#### Data on locating visible targets
☆ ☆ ☆ ☆

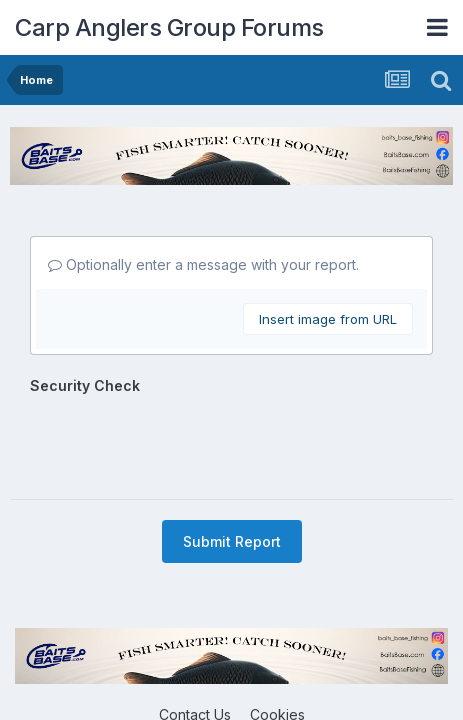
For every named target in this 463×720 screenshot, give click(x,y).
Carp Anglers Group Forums (169, 27)
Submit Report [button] (232, 463)
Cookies (277, 636)
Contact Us (195, 636)
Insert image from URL (328, 319)
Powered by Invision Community (232, 679)
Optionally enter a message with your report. (203, 264)
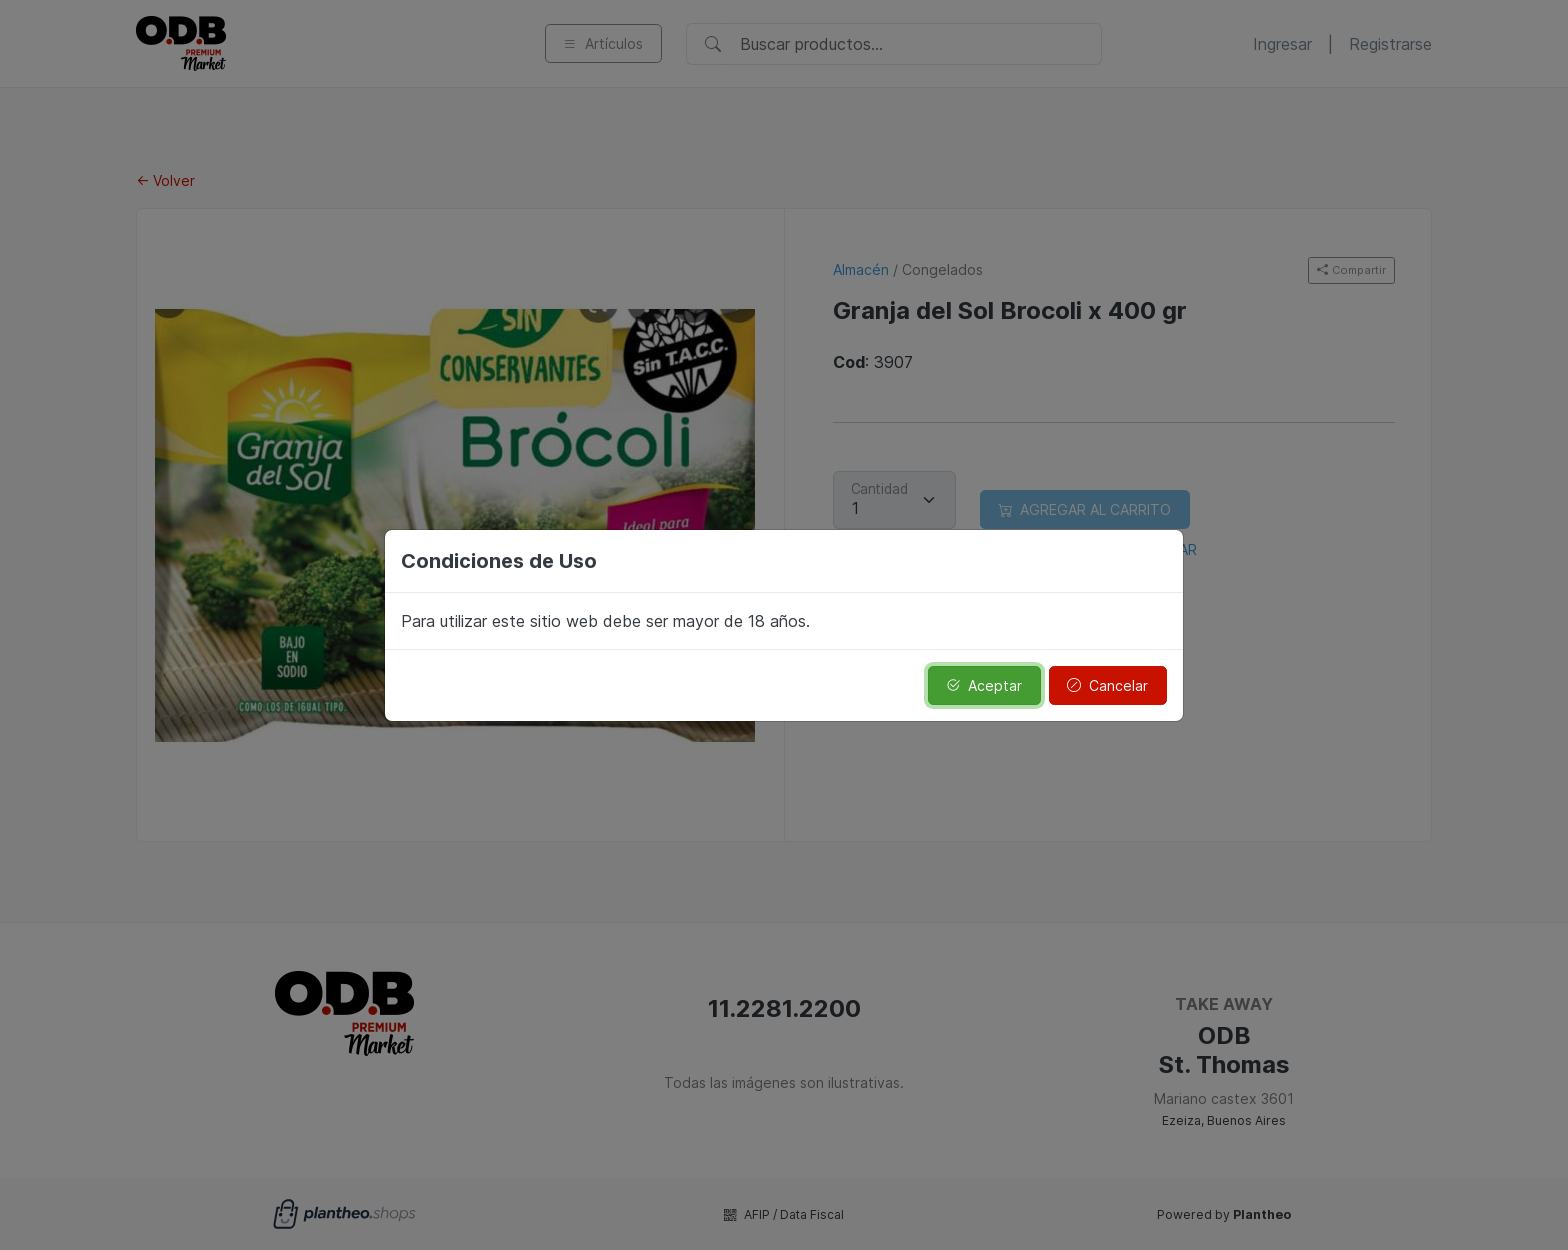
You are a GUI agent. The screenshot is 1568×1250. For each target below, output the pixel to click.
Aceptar (984, 685)
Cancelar (1107, 685)
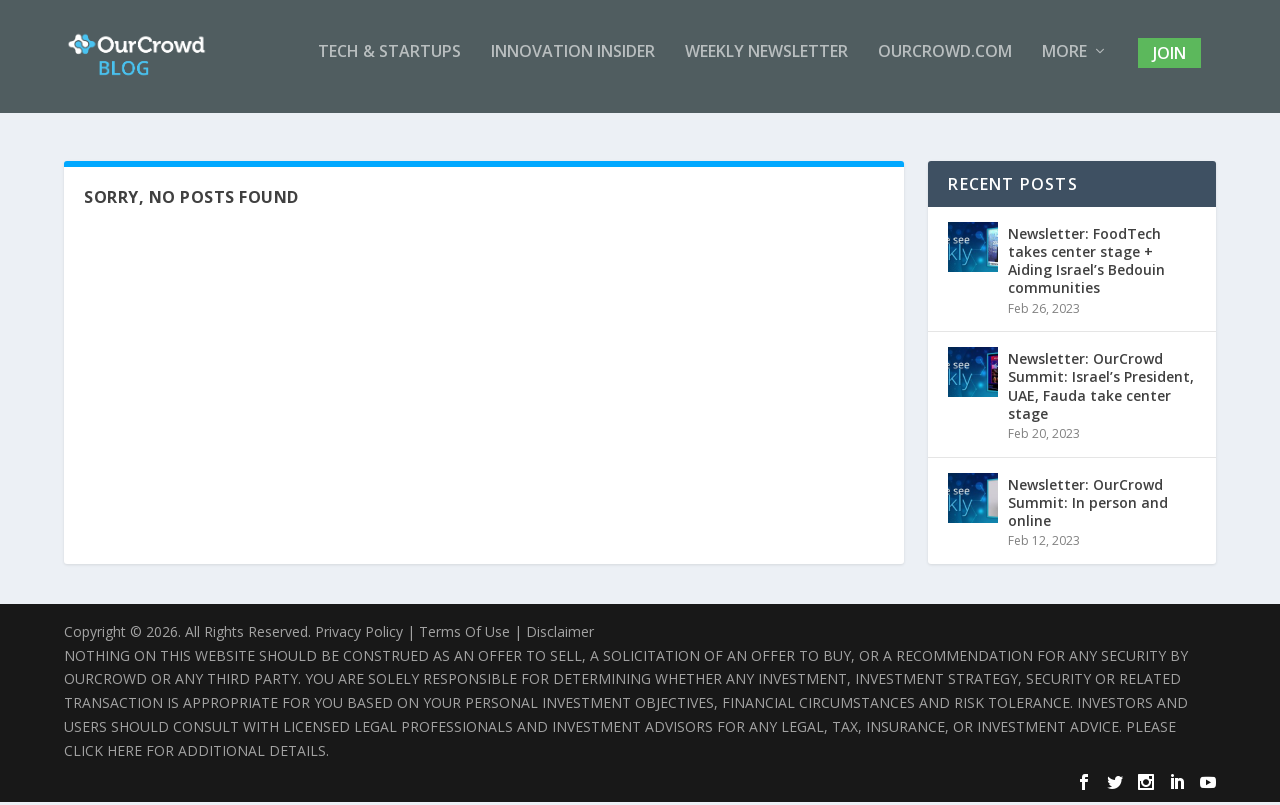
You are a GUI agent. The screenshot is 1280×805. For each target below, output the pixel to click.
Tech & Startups (389, 63)
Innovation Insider (573, 63)
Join (1169, 64)
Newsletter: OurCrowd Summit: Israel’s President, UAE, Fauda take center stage (1101, 389)
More (1064, 63)
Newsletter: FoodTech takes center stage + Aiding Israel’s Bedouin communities (1086, 264)
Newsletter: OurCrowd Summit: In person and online (1088, 505)
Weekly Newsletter (766, 63)
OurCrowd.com (945, 63)
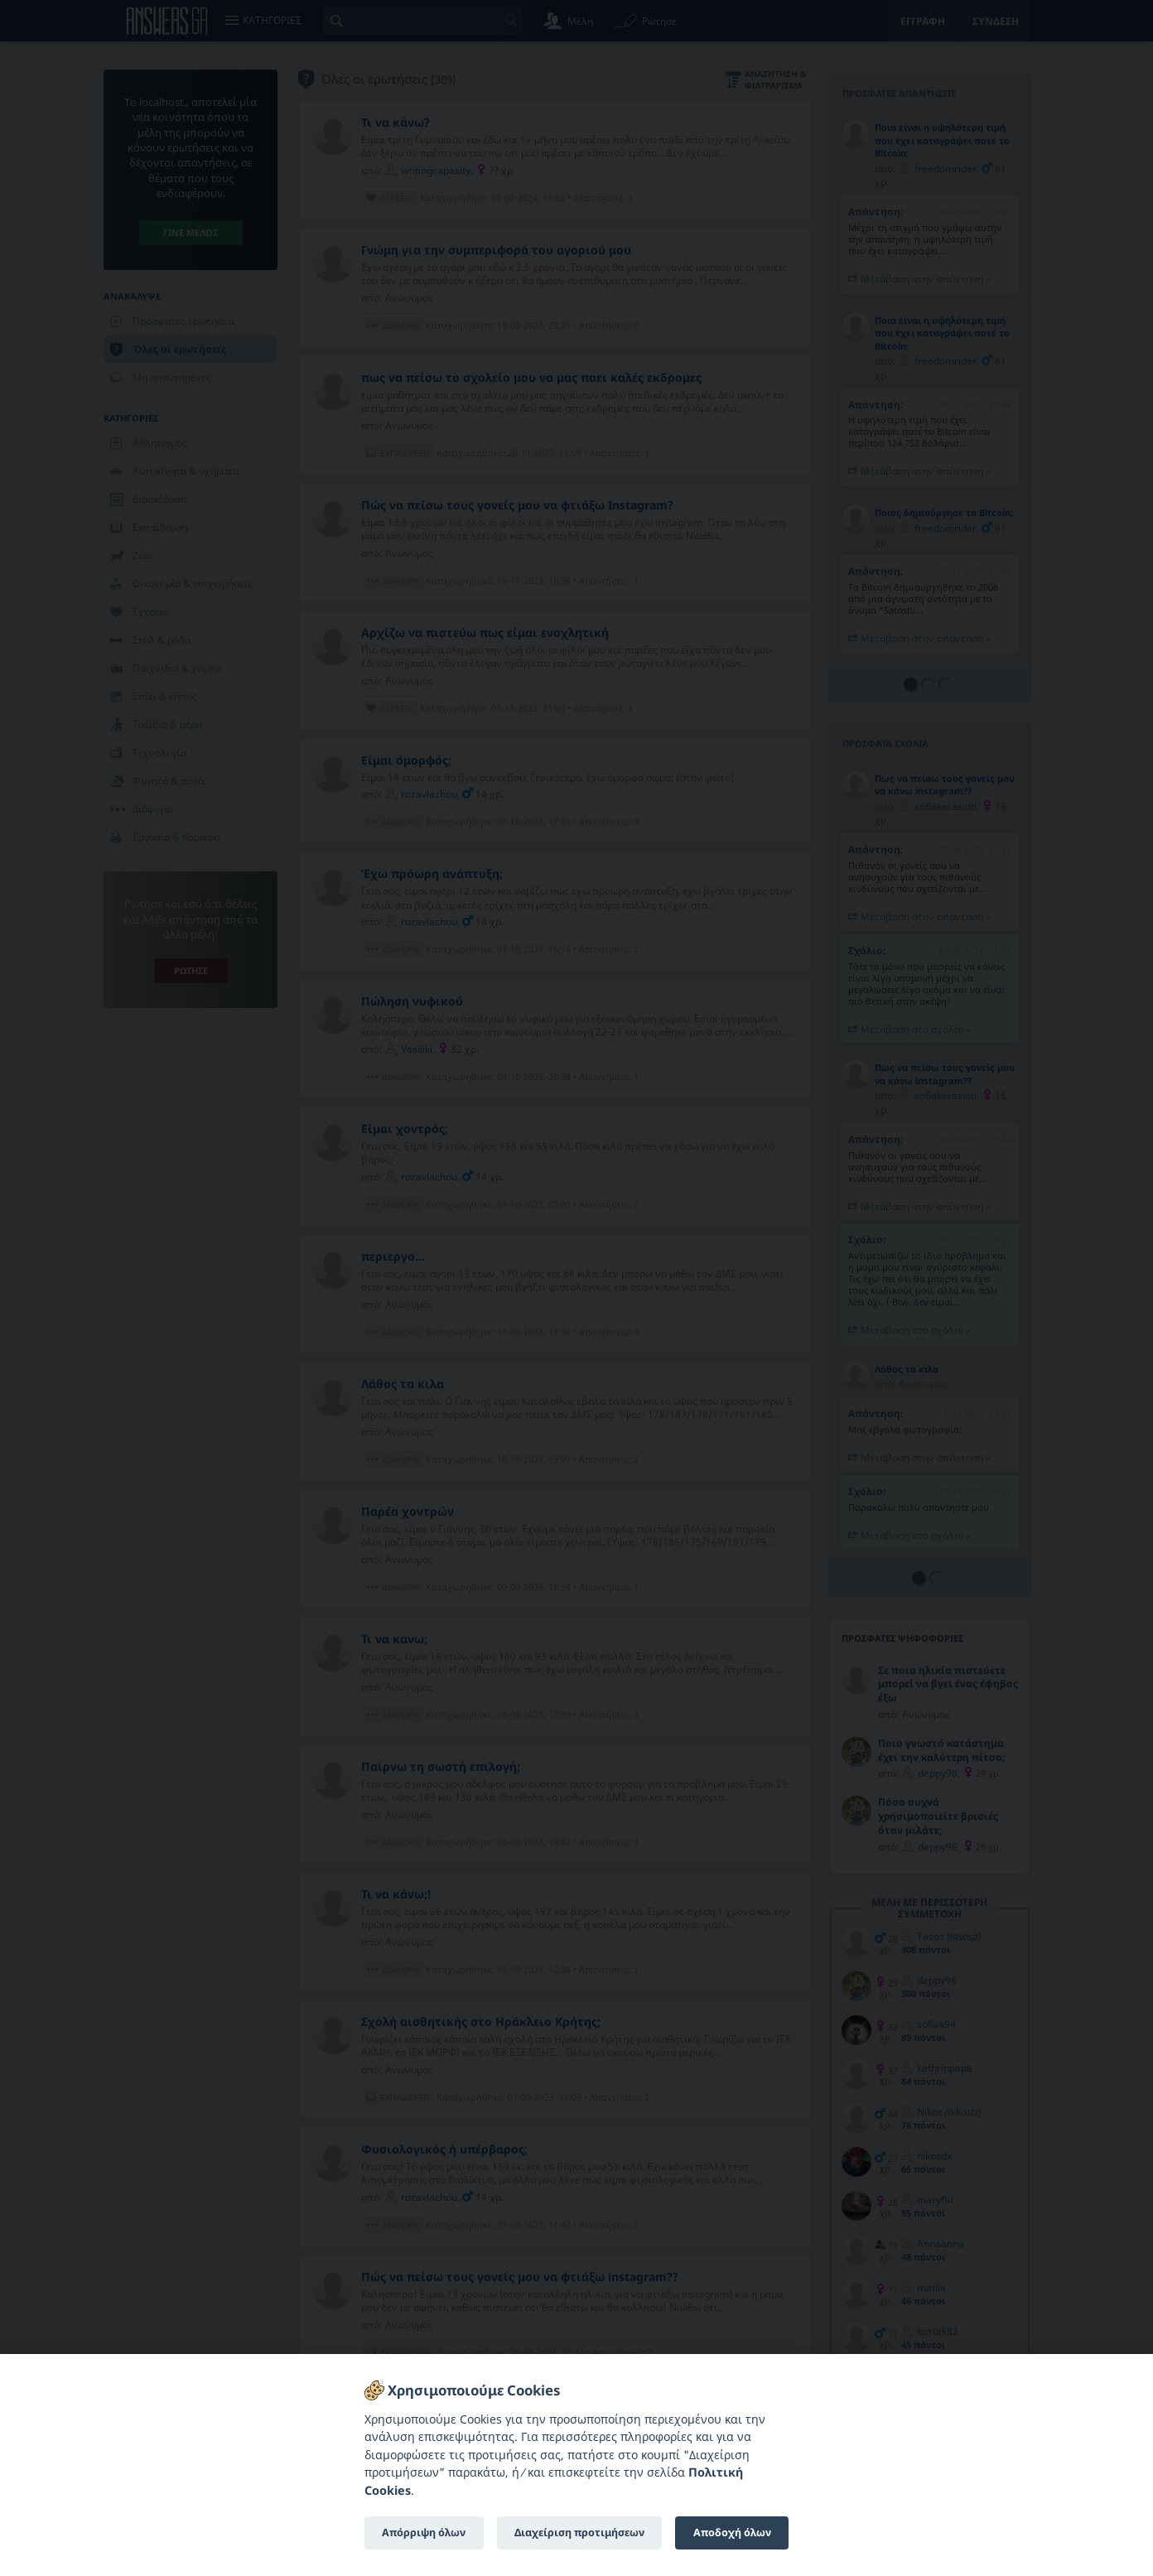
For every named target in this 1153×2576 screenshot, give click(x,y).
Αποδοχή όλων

☆ ☆ ☆ ☆

Rewrite the stretch from the line containing "Submit Report [button] (232, 463)" through the end of the entries, replacing "center stage" with "the spotlight" and keeping everything else the same. Leave the pictures out of your answer.

#### SOLUTION TO THE PROBLEM
Submit Report [button] (232, 463)
Cookies (277, 636)
Contact Us (195, 636)
Insert image from URL (328, 319)
Powered by Invision Community (232, 679)
Optionally enter a message with your report. (203, 264)
You are a GUI agent. The screenshot is 1568×1250. For each target below, output the pixel to click.
Aceptar (984, 685)
Cancelar (1107, 685)
You are a GUI agent. The screenshot is 1280×805. For each target below, output the pixel to click.
Tech & Startups (389, 63)
Innovation Insider (573, 63)
Join (1169, 64)
Newsletter: OurCrowd Summit: Israel’s President, UAE, Fauda take the spotlight (1101, 389)
More (1064, 63)
Newsletter: FoodTech takes the spotlight + Aiding Israel’s Bedouin communities (1086, 264)
Newsletter: OurCrowd Summit: In person and online (1088, 505)
Weekly Newsletter (766, 63)
OurCrowd.com (945, 63)
For every named target in this 1153×2576 screenshot, give click(x,y).
Αποδοχή όλων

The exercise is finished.